Let’s start by asking a simple question – What makes for good sports ownership? 

Well, most importantly, you need to provide the necessary resources to compete at the highest level.

To that end, the Sixers have:

  • a state-of-the-art practice facility
  • a title-winning head coach
  • a veteran general manager
  • a quality arena (while trying to build their own)
  • a robust operations and scouting staff
  • investment in data and analytics
  • a properly run G League team
  • a 19-person athlete care and culinary staff, complete with a fucking sous chef and dietician

Looking at that list, the follow-up question is this – what do the Sixers not have, that ownership needs to provide? From an operational standpoint, there’s not much. They’ve got all of the requisite things that a professional sports team needs to compete. Remember, it wasn’t that long ago this team had no practice facility, no analytics people, none of that investment. Rodney Carney and Jason Kapono were going over Eddie Jordan’s ATO plays at PCOM.

The second thing that good ownership needs to provide is a strong and consistent culture. This is the “emotional intelligence” side of owning a sports franchise, which is what Jeffrey Lurie and John Middleton have successfully accomplished in recent years. Middleton will walk around Citizens Bank Park and mingle with fans. He’ll actively play a role in recruiting guys like Bryce Harper and speak openly and honestly with the media. That, in addition to spending a ton of money, gives off the impression that he really cares and really wants to win. It lands with the fan base. Then it creates a rolling stone of sorts, a round rock that snowballs and makes other guys want to play for you and play for a fan base and city that’s committed to winning. It’s the idea of building something attractive to potential free agents and draft picks as well. You’ve seen it at NovaCare going on three decades now.

This is where Sixers ownership arguably comes up short, at least from an optics perspective. Josh Harris is simply not a charismatic guy. He’s not a great public speaker, and so while he’s at the games and standing along the sidelines, this city just hasn’t connected with him or David Blitzer in the same way it’s connected with other guys, local or not, like Boston native Lurie.

The thing about Harris that you hear more than anything is this allegation that he cares more about his new football team than the Sixers. Why? Because he’s from Maryland? Because football is bigger than basketball? Nobody seemed to give a shit about Harris owning the Devils, did they? Is it because NBA fans and NHL fans don’t overlap significantly, or is it because concurrent Devils ownership had no tangible negative impact on Sixers operations? I think it’s a little bit of both.

If we get to a point where the Sixers are demonstrably taking a back seat to the Commanders, which, by the way, has 20 limited partners and is not actually an HBSE property, then the gripes will be valid.

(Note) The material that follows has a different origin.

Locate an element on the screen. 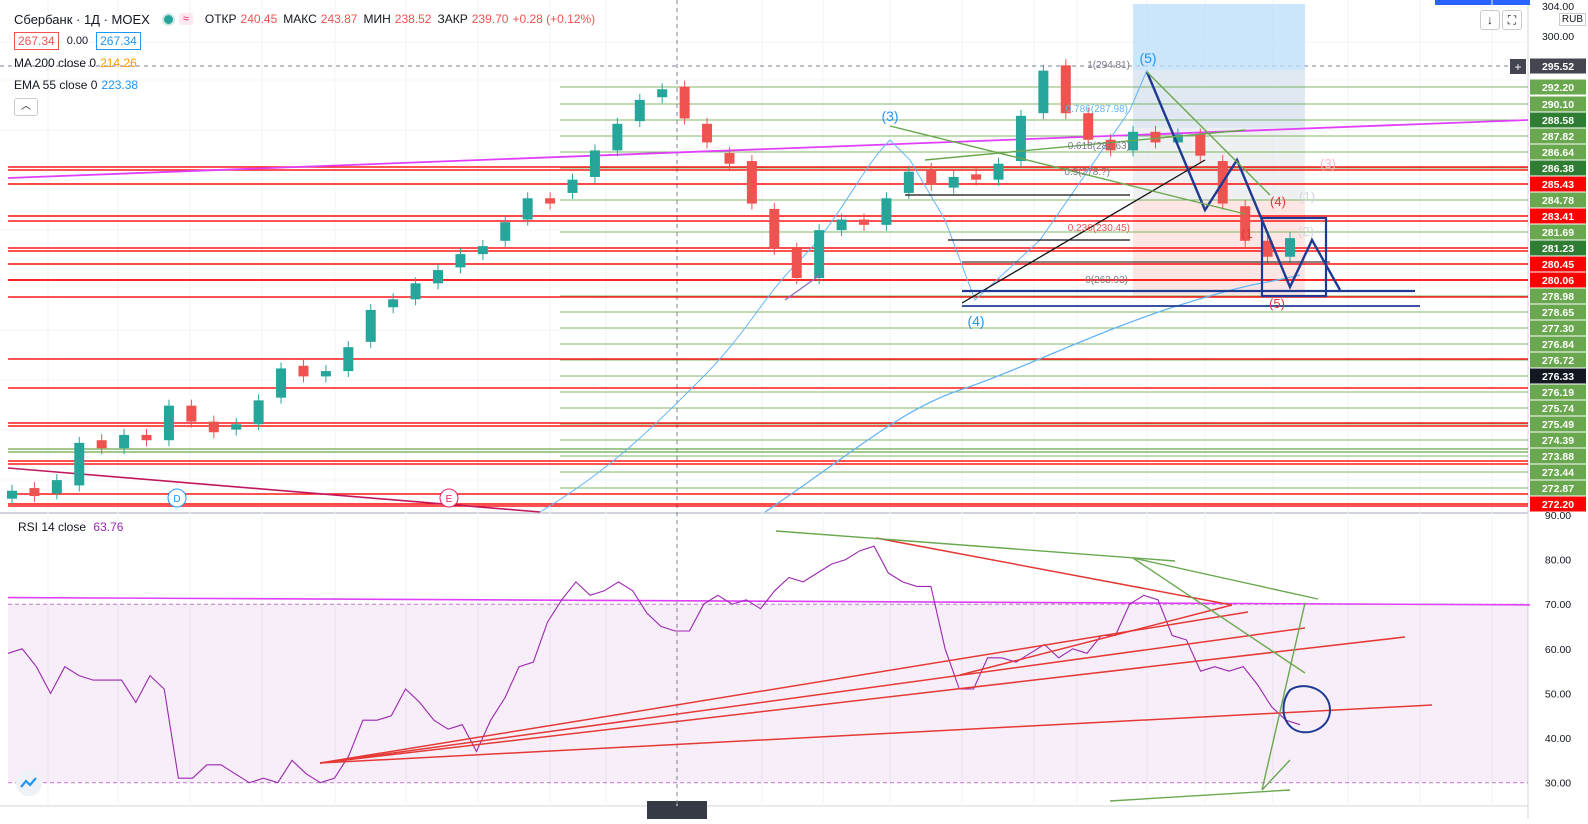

Harris will deserve all of the ire and vitriol. But it’s flimsy right now to suggest that the Harris football team is compromising anything that the basketball team is doing. They didn’t lay off 20 Sixers scouts to hire 20 Commanders doofuses. For all intents and purposes, the Devils, Commanders, and Sixers all have the necessary tools to compete in their respective leagues.

The other thing you hear is that Harris and Blitzer only care about growing their investment and making money. Again – hard to prove, but also an exercise in mutual exclusivity. Franchise values are soaring regardless of wins or losses, so the pragmatic way to look at this is that ownership wants to win and wants to see their portfolio grow at the same time. Case in point: when you remodeled your kitchen, did you do it just to increase the value of your house? No, you did it to enjoy the kitchen AND make your house worth more when you go to sell. It goes back to the philosophy that more than one thing can be true.

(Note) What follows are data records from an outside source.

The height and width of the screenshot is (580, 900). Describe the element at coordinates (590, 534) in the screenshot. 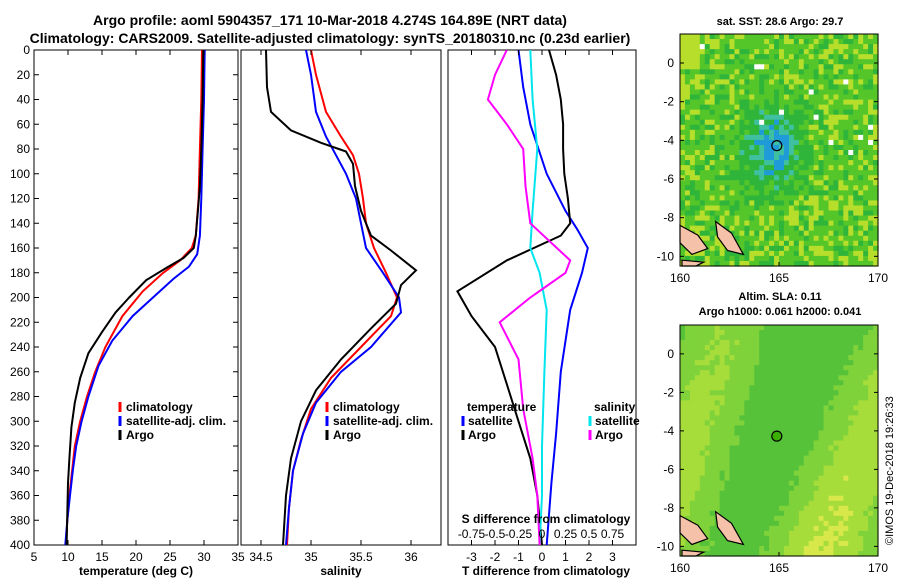

I see `difference-x2tick-label: 0.5` at that location.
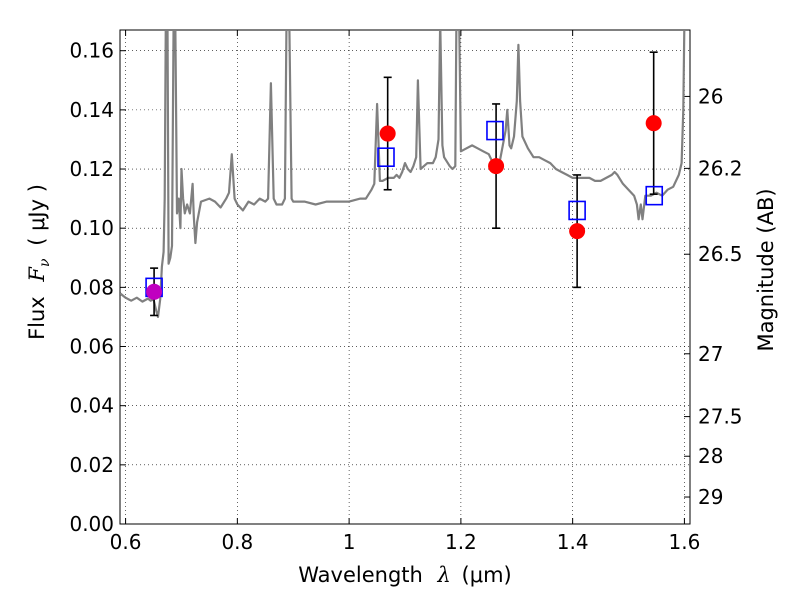 This screenshot has height=600, width=800. I want to click on y2-tick-label: 27, so click(710, 354).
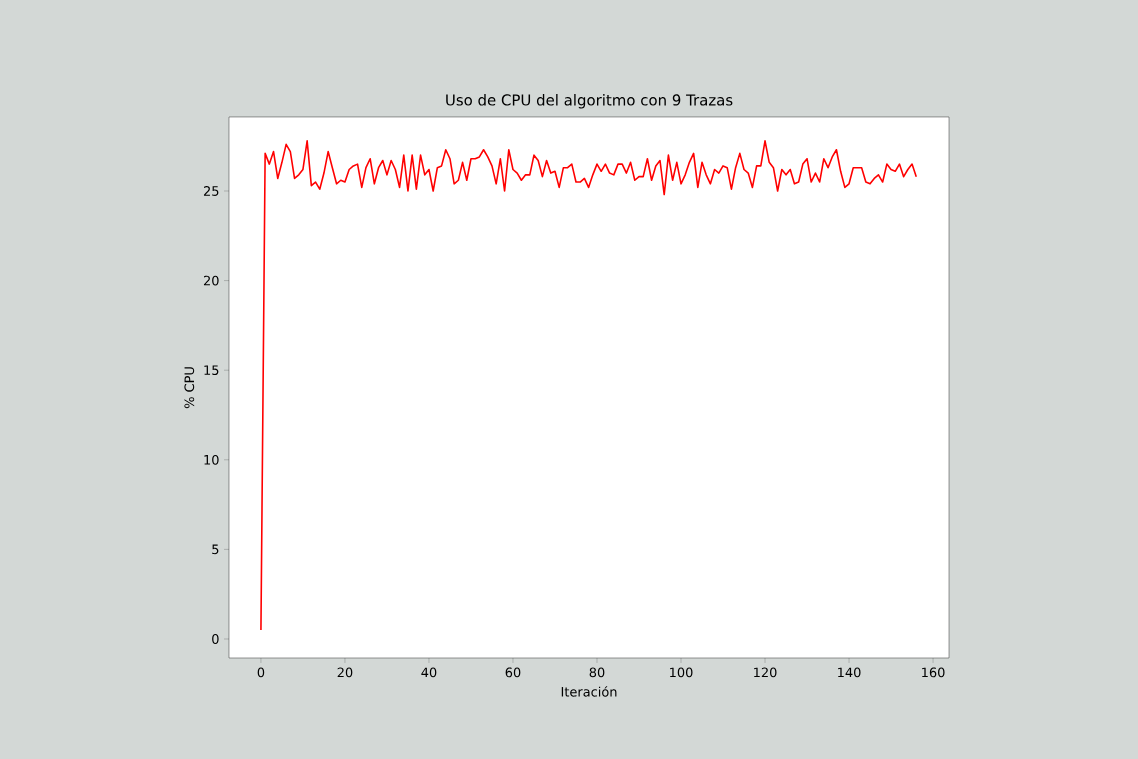  I want to click on x-tick-label: 120, so click(766, 672).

I’m not saying HBSE is the greatest ownership group in the world, so don’t get it twisted. I’d rank them 3rd or 4th in Philly right now, depending on how you view Comcast. Lurie and Middleton are 1 and 2, in whatever order, then Comcast/HBSE, and Jay Sugarman is dead last. But a lot of the complaints people have about HBSE seem to be nebulous, i.e., “Josh Harris just bought a new team so now he doesn’t care about this team.” It’s certainly possible that it’s true, but unless we have internal budgeting documents, or Harris lobotomy results, it’s gonna be hard to prove.

If you want to kill Harris for letting the NBA walk all over the team at the tail-end of the process era, that’s a good gripe. Colangelo was a disaster, they had the gap year before Daryl Morey, Doc Rivers stunk, etc. Those are things you can kill ownership for, for making the wrong hires and wrong decisions, but in my mind it’s just a general lack of everyone not being good enough. Is ownership to blame for the Sixers choking against the Celtics last year? You’d probably blame the players first, coach second, and maybe Morey third. How much of that falls on ownership, I’m not sure, but when the Phillies and Eagles bomb in the playoffs, we’re killing Nick Sirianni, Rob Thomson, Howie Roseman, Dave Dombrowski, and the players, not Middleton and Lurie.